DIRECTIONS
Lay out the stretch from the start of the material through the line containing "Looking at the" as a numbered list, skipping any blank lines and leaving out the pictures.

[Interface element records]
▬▬▬▬▬▬

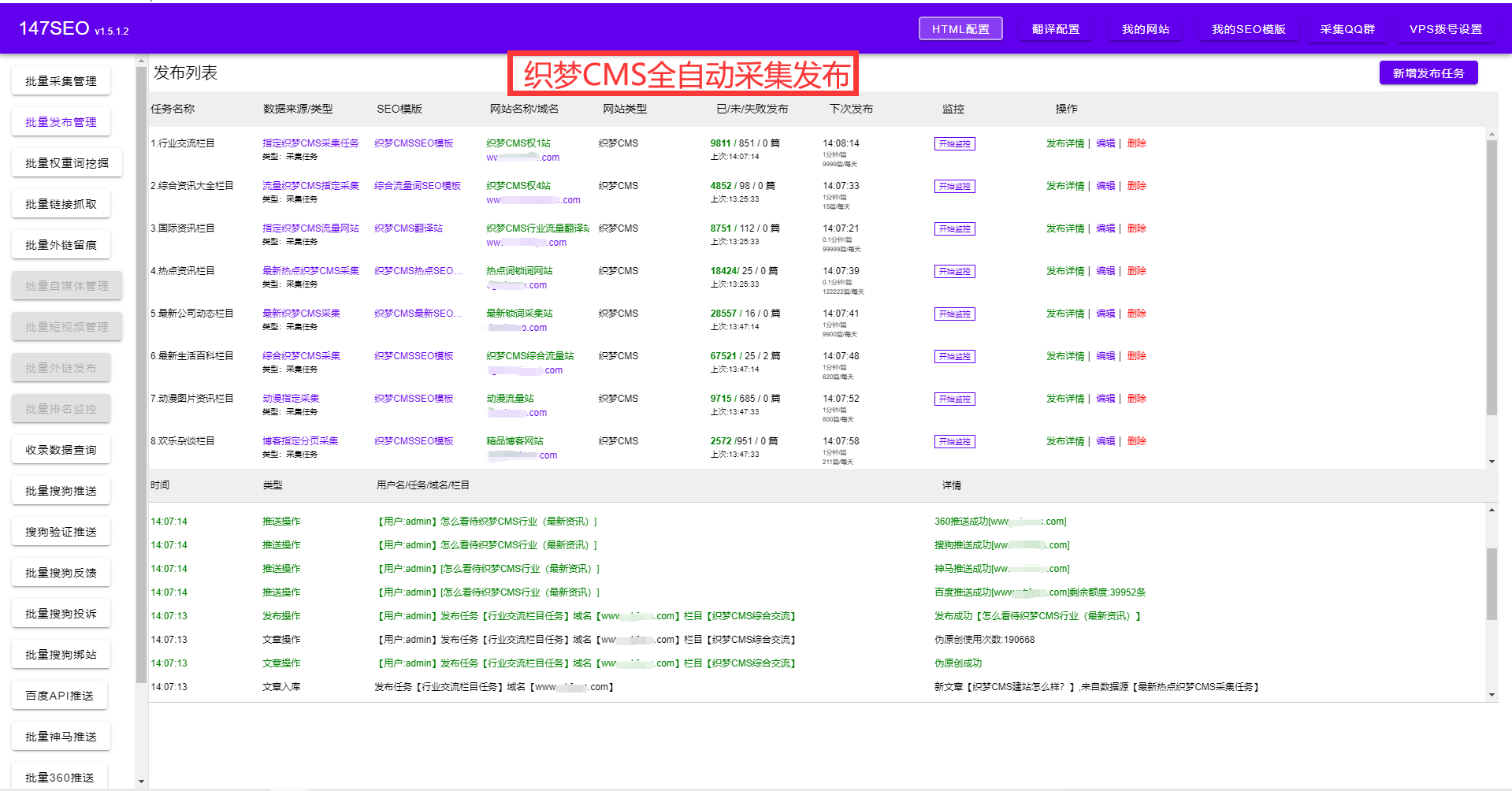Click the sidebar scroll down arrow
Viewport: 1512px width, 791px height.
[141, 782]
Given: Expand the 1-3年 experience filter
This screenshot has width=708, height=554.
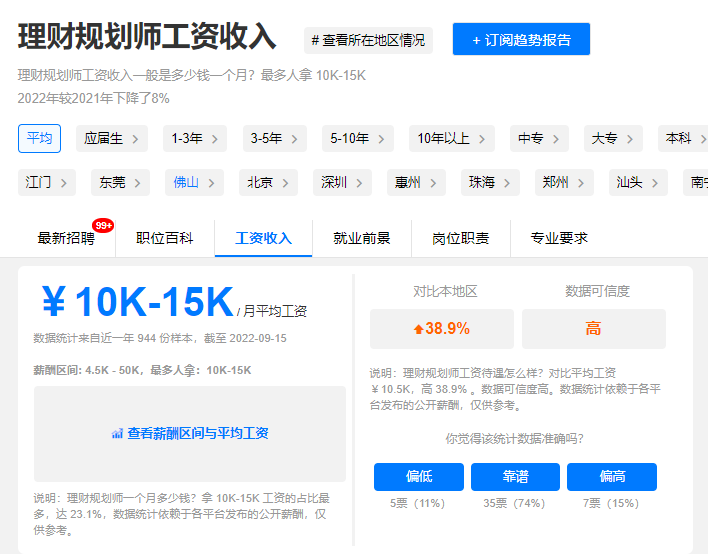Looking at the screenshot, I should point(195,138).
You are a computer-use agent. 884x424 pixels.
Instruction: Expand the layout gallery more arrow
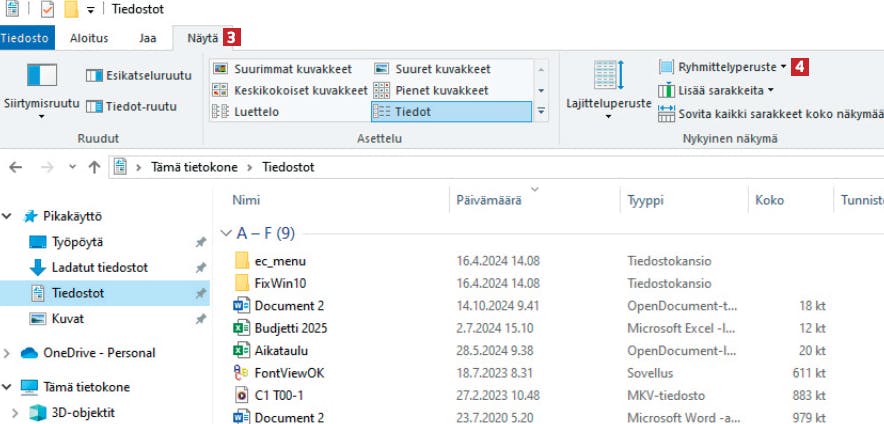click(x=541, y=112)
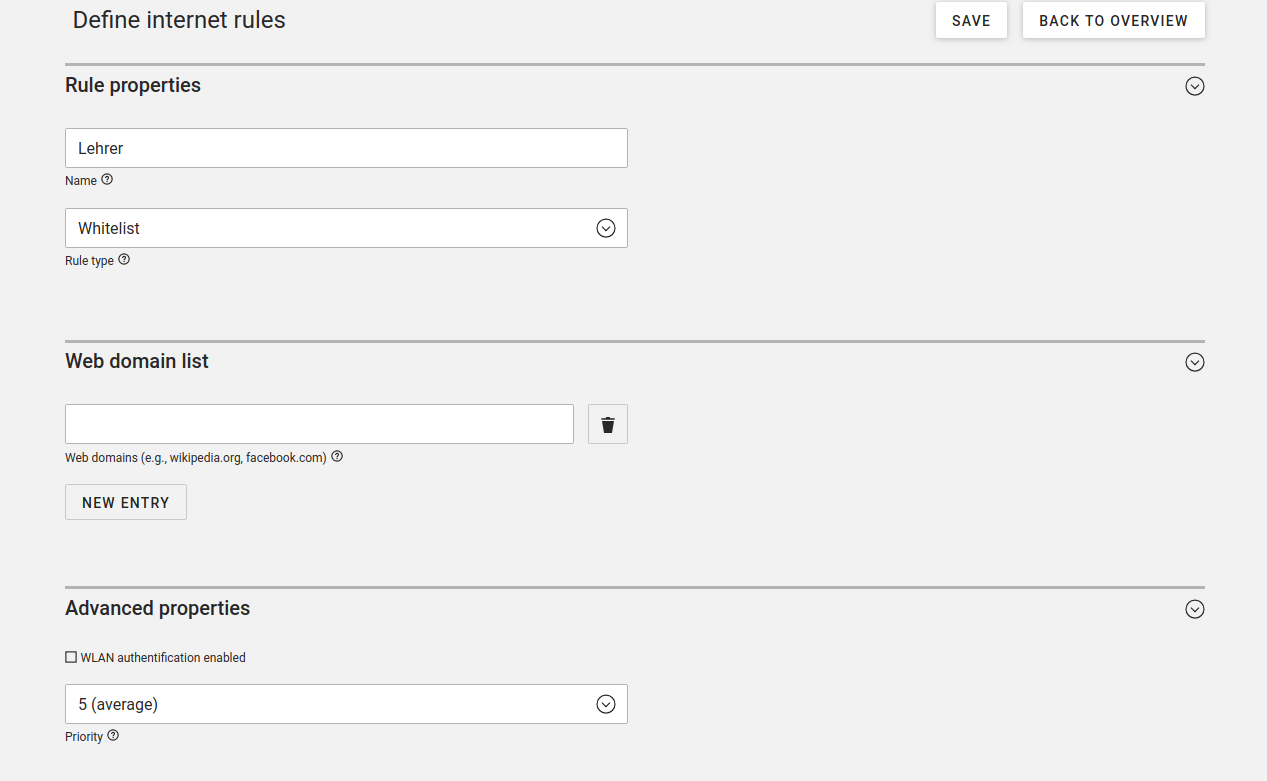This screenshot has width=1267, height=781.
Task: Go back via Back to Overview button
Action: click(1113, 20)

▬▬▬▬▬▬

EXERCISE OUTPUT
1. Click the sidebar scroll down arrow
2. Viewport: 1512px width, 791px height.
3. [141, 782]
4. Given: Expand the 1-3年 experience filter
5. This screenshot has width=708, height=554.
6. Looking at the screenshot, I should point(195,138).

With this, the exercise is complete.